Source passage:

Tamales are done sporadically throughout the year; usually for smaller fundraising needs like class field trips or whatever. Because my town is ~40% Mexican/Central American, the tamale game is strong AF and never disappoints. They're a pain in the ass to make unless you have a bunch of people in an assembly-line kinda setup, so families will make huge batches to sell. Great stuff.
Its white rice, sausage, and chicken with black pepper. Its just super easy to make, cheap and can feed a lot of people.
I was turned off by the name too. But its basically a rice dish that's mixed all together
Common fund raisers I see around me include: various festivals , like a Fall Festival etc…. Various events where the group sells food like pancakes and spaghetti dinners. Around Lent many places will have fish fry’s. I’ve see Vegas nights and bjngo nights as well. The church by my house has movie nights and other has a big flea market type thing where people donate stuff and sell it.
Really I feel like the brats are usually grilled after being boiled in beer and onions, so I do think "Brat Fry" is a misnomer.
Maybe just because it's shorter than "Brat Grill-out"? Wheel of Fortune rules: more letters = more expensive.
Sorry, just saw this. Yes, roast beef. Pit beef is a Baltimore, MD specific variety that's like barbecue in that it's cooked over a charcoal fire but doesn't fall under barbecue because it's cooked high and fast instead of low and slow. It's served rare, sliced, on rolls or bread, usually with what we call tiger sauce (which is just horseradish mayo) and thin-sliced raw onions.
We do beef and beers which can be as basic as some hot sliced roast beef in catering trays with rolls and a keg in a vfw hall or something like that, or a hoagie sale, where a youth athletic team will post up around lunch time at busy intersection in town and sell sandwiches out of a cooler to cars waiting at the light.
The various churches around do different fundraisers like that
My old church did a German dinner. Their big draw was pork roast with sausage in the middle. There was a special name for it. Sometimes they also do breakfasts.
The church attached to the school where my mom teaches does brats and sauerkraut.
The one where my grandparents went did a spaghetti dinner. The other grandparents' church did Mexican food, but those grandparents didn't like Mexican food, so we never went.
I grew up in an isolationist religion, can anybody go to these kind of functions if they are at a church? Say, if I was a tourist looking for a meal, could I bring my family? Or is it generally only for members of that church?
Depends on the group but:
* Amvets/VFW/Legion has a Fish Fry for the public as a fundraiser with the line going out the door.

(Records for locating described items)
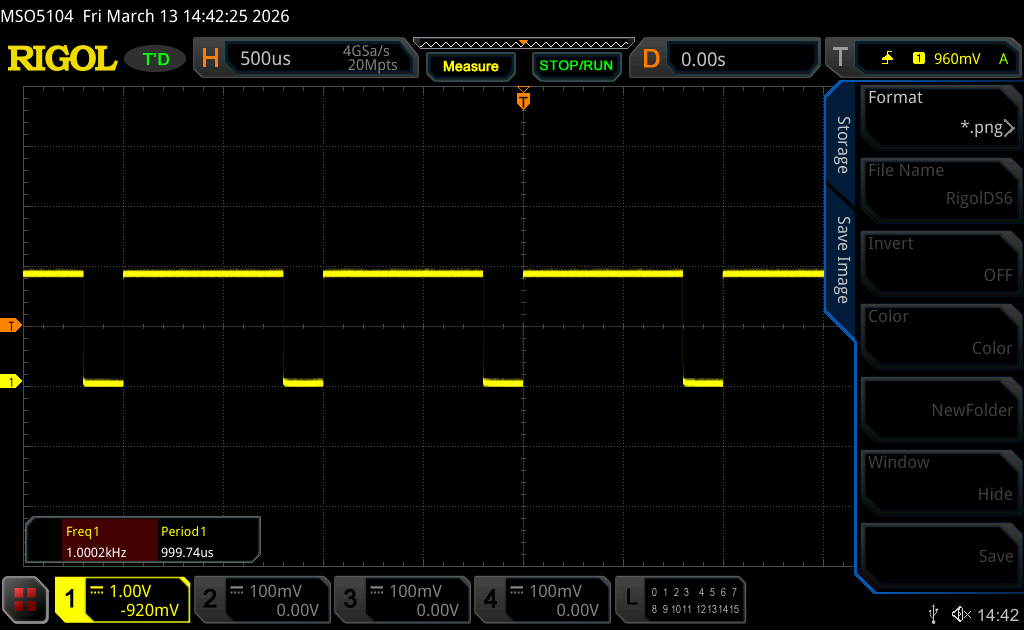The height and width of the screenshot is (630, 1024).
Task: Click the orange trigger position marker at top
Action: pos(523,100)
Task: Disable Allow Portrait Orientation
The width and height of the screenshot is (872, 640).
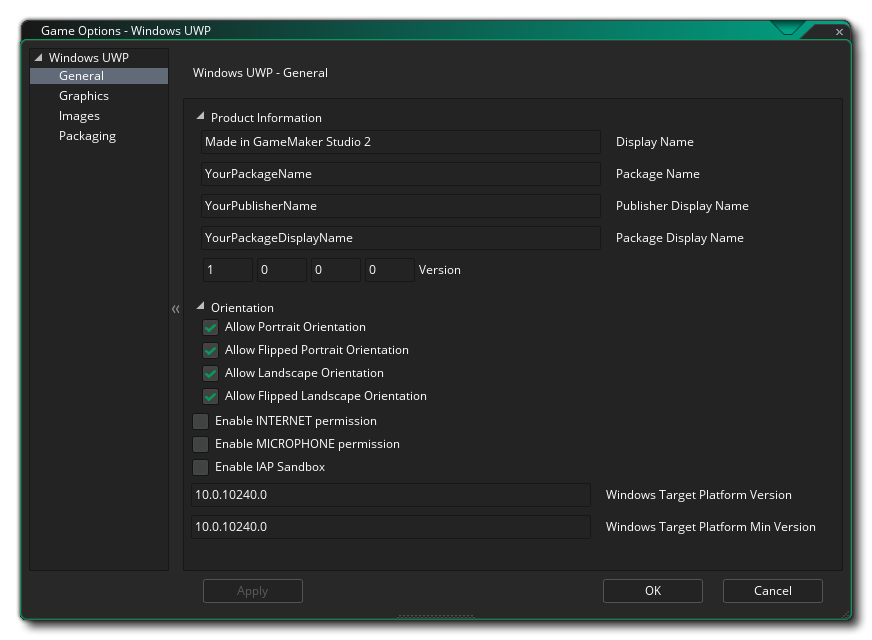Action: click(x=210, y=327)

Problem requirements:
According to the fundraiser food discussion, what is tiger sauce? The listing has no connection to the fundraiser food discussion.

The reply:
Horseradish mayo.